- Task:
Copy the records below word for word, starting at the line containing "Select the 一次性通知 radio option" and ending at the line containing "will [196, 314].", with both of those lines included.

- Supplied entries:
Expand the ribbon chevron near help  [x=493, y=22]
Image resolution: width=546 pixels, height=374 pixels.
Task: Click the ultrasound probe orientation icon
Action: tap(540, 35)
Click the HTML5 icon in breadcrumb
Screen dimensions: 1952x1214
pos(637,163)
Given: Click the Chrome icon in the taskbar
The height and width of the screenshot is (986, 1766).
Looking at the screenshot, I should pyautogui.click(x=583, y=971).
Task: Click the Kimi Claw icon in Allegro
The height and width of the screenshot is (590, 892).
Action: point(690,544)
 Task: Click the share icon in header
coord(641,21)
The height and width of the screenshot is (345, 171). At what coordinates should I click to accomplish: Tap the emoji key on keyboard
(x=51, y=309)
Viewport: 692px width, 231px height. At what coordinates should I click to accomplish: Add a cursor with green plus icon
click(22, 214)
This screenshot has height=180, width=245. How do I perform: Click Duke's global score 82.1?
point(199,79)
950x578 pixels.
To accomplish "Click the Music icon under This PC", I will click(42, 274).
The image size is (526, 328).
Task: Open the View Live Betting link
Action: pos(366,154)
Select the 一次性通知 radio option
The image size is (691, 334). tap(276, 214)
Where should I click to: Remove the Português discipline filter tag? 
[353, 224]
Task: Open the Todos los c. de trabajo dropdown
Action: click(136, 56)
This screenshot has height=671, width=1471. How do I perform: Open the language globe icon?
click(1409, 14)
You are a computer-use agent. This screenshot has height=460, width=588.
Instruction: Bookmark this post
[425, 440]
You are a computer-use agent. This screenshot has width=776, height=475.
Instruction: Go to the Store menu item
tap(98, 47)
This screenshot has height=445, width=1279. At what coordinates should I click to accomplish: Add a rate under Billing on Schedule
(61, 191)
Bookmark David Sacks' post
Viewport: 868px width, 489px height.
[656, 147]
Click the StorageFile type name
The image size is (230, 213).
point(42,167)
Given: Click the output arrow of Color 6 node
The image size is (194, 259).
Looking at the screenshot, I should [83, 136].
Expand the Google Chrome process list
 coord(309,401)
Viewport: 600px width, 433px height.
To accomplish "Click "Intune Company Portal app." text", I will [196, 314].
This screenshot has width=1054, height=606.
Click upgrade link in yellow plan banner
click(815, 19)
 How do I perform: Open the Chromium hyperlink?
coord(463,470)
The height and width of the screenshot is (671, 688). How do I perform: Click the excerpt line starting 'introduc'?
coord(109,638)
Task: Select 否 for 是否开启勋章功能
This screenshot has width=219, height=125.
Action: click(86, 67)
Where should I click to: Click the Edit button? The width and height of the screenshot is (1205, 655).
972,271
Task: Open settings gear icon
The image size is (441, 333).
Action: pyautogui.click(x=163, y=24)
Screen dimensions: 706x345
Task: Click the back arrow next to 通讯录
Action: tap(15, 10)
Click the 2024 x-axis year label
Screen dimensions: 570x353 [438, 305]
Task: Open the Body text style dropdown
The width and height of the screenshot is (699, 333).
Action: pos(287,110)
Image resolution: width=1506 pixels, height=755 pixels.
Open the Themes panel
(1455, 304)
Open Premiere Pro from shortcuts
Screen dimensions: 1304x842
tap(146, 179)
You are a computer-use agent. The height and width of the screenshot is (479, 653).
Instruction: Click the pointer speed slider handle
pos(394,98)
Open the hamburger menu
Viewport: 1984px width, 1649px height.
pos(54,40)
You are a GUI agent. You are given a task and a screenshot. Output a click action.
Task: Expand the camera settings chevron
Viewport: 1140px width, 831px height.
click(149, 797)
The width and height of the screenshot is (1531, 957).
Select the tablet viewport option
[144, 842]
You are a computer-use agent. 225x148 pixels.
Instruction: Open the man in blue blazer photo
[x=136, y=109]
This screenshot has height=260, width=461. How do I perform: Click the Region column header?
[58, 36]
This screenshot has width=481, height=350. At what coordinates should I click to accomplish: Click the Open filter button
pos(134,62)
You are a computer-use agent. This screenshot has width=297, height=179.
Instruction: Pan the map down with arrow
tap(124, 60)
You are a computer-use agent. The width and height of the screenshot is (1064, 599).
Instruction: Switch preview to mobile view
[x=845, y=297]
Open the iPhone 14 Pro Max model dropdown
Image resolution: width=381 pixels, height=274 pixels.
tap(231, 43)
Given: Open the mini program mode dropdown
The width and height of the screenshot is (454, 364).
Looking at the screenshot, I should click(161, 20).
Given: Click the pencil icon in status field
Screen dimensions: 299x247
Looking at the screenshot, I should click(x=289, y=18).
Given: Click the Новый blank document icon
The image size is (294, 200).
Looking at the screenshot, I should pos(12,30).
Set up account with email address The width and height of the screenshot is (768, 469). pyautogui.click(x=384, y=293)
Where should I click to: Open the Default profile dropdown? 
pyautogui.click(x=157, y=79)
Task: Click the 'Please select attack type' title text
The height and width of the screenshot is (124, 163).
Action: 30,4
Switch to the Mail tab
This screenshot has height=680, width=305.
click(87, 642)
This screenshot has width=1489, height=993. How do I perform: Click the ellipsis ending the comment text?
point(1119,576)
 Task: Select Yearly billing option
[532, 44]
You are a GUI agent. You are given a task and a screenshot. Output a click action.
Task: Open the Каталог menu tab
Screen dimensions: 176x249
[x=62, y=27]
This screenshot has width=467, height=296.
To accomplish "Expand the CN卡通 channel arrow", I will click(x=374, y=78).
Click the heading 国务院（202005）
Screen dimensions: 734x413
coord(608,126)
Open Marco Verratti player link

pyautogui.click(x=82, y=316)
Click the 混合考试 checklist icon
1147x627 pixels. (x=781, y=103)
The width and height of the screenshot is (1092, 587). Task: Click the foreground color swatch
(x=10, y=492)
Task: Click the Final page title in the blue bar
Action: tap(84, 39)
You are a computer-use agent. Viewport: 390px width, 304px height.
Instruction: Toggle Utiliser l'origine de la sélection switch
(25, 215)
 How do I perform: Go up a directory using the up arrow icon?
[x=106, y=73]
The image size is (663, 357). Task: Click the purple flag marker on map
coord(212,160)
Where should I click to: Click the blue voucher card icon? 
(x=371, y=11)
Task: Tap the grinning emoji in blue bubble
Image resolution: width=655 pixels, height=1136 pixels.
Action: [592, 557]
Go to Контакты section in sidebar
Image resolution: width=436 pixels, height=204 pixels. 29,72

- Written solution:
Select the 一次性通知 radio option
The image size is (691, 334). tap(276, 214)
Where should I click to: Remove the Português discipline filter tag? 
[353, 224]
Task: Open the Todos los c. de trabajo dropdown
Action: click(136, 56)
This screenshot has height=671, width=1471. How do I perform: Open the language globe icon?
click(1409, 14)
You are a computer-use agent. This screenshot has height=460, width=588.
Instruction: Bookmark this post
[425, 440]
You are a computer-use agent. This screenshot has width=776, height=475.
Instruction: Go to the Store menu item
tap(98, 47)
This screenshot has height=445, width=1279. At what coordinates should I click to accomplish: Add a rate under Billing on Schedule
(61, 191)
Bookmark David Sacks' post
Viewport: 868px width, 489px height.
[656, 147]
Click the StorageFile type name
The image size is (230, 213).
point(42,167)
Given: Click the output arrow of Color 6 node
The image size is (194, 259).
Looking at the screenshot, I should [83, 136].
Expand the Google Chrome process list
 coord(309,401)
Viewport: 600px width, 433px height.
To accomplish "Click "Intune Company Portal app." text", I will [196, 314].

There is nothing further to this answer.